Lewis Gilbert – Lewis Gilbert, film director, was born in Hackney, London on 6 March 1920.  His works included ‘Reach for the Sky’ (1956), ‘Carve Her Name With Pride’ (1958), ‘Alfie’ (1966), ‘Educating Rita’ (1983), ‘Shirley Valentine’ (1989) and three James Bond films: ‘You Only Live Twice’ (1967), ‘The Spy Who Loved Me’ (1977) and ‘Moonraker’ (1979). He died in Monaco in 2018.

Jack Odell – John William Odell was the inventor of Matchbox toys and a founder of Lesney Products.  He was born in East London and died in Barnet, Hertfordshire, in 2007.

Patrick Troughton – Patrick George Troughton, actor best known as the second Doctor Who (1966-69), was born in Mill Hill, Middlesex, on 25 March 1920.  He died in Columbus, Georgia, USA in 1987.
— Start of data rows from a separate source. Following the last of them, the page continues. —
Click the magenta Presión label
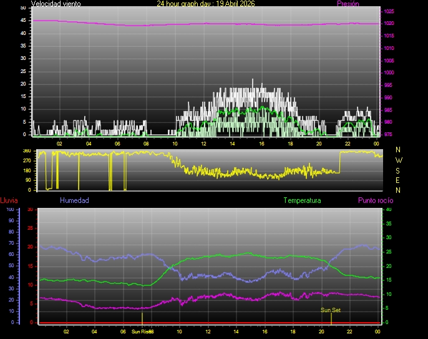 (x=347, y=4)
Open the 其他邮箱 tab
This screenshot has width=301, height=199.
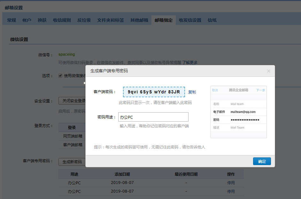(139, 20)
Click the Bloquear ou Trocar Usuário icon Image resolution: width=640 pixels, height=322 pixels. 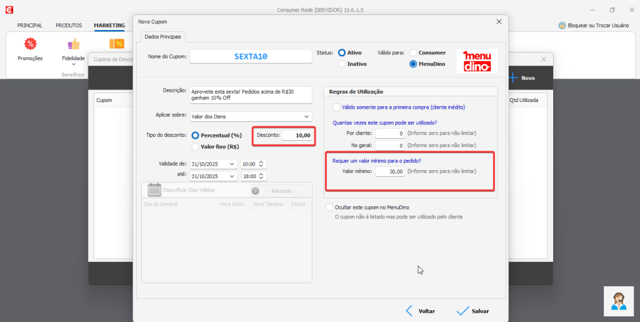point(563,26)
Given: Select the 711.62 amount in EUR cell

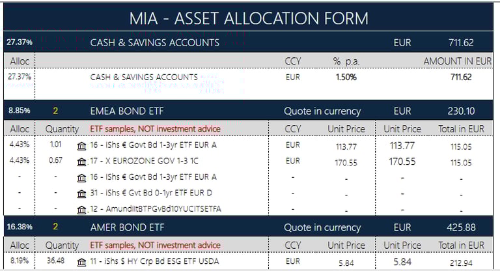Looking at the screenshot, I should coord(461,77).
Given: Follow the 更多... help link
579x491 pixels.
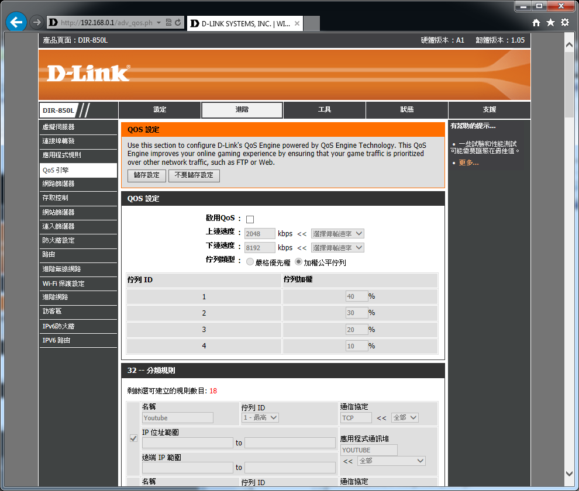Looking at the screenshot, I should click(x=468, y=162).
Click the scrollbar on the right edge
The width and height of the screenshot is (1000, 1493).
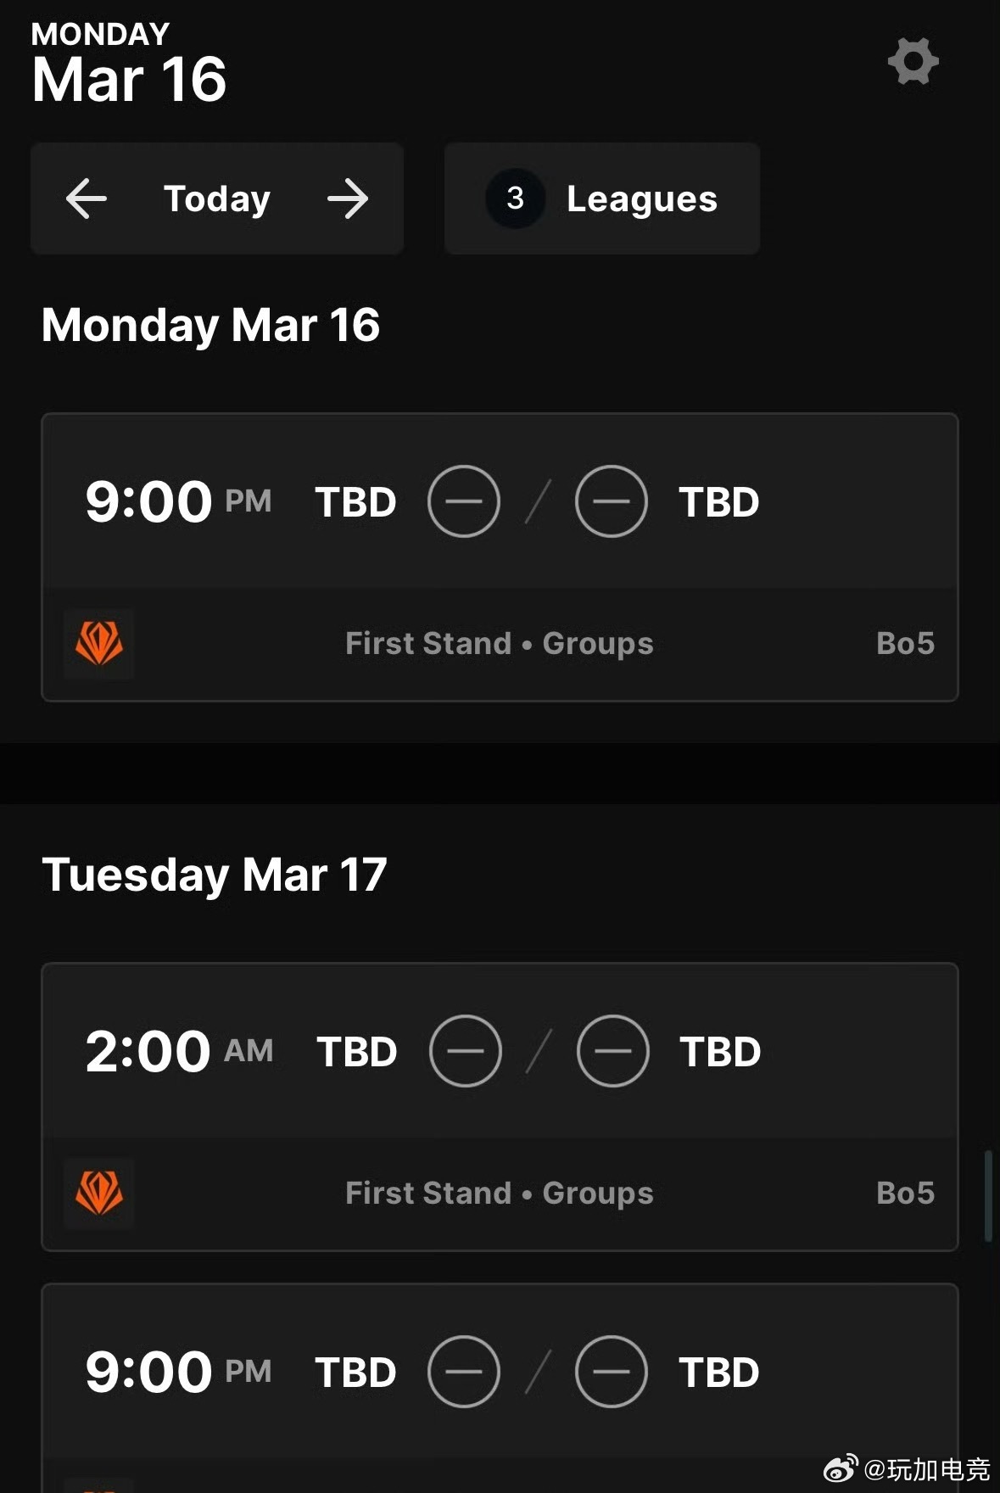(988, 1196)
Ronald Chesney – René Lucien Cadier, harmonica player and scriptwriter, was born to French parents in London on 4 May 1920. He is best-known for TV sitcoms written in partnership with Ronald Wolfe (1922-2011), including ‘The Rag Trade’ and ‘On the Buses’.  He died in Kingston, Surrey, in 2018.

Richard Adams – Richard George Adams, novelist, whose best-known work is ‘Watership Down’ (1974), was born in Newbury, Berkshire on 9 May 1920. He died in Oxford in 2016.

Johnny Speight – TV comedy scriptwriter was born in Canning Town, London, on 2 June 1920 and died in Chorleywood, Hertfordshire, in 1998. His best-known work was probably the sitcom ‘Till Death Us Do Part’ (1965-75).

Anthony Barber – Anthony Perrinott Lysberg Barber, Conservative politician and businessman, was born in Kingston upon Hull on 4 July 1920.  He died in Suffolk in 2005.

Leslie Porter – Leslie Posament, businessman, chairman and managing director of Tesco Stores, was born on 10 July 1920 in Streatham, London and died in Tel Aviv, Israel, in 2005.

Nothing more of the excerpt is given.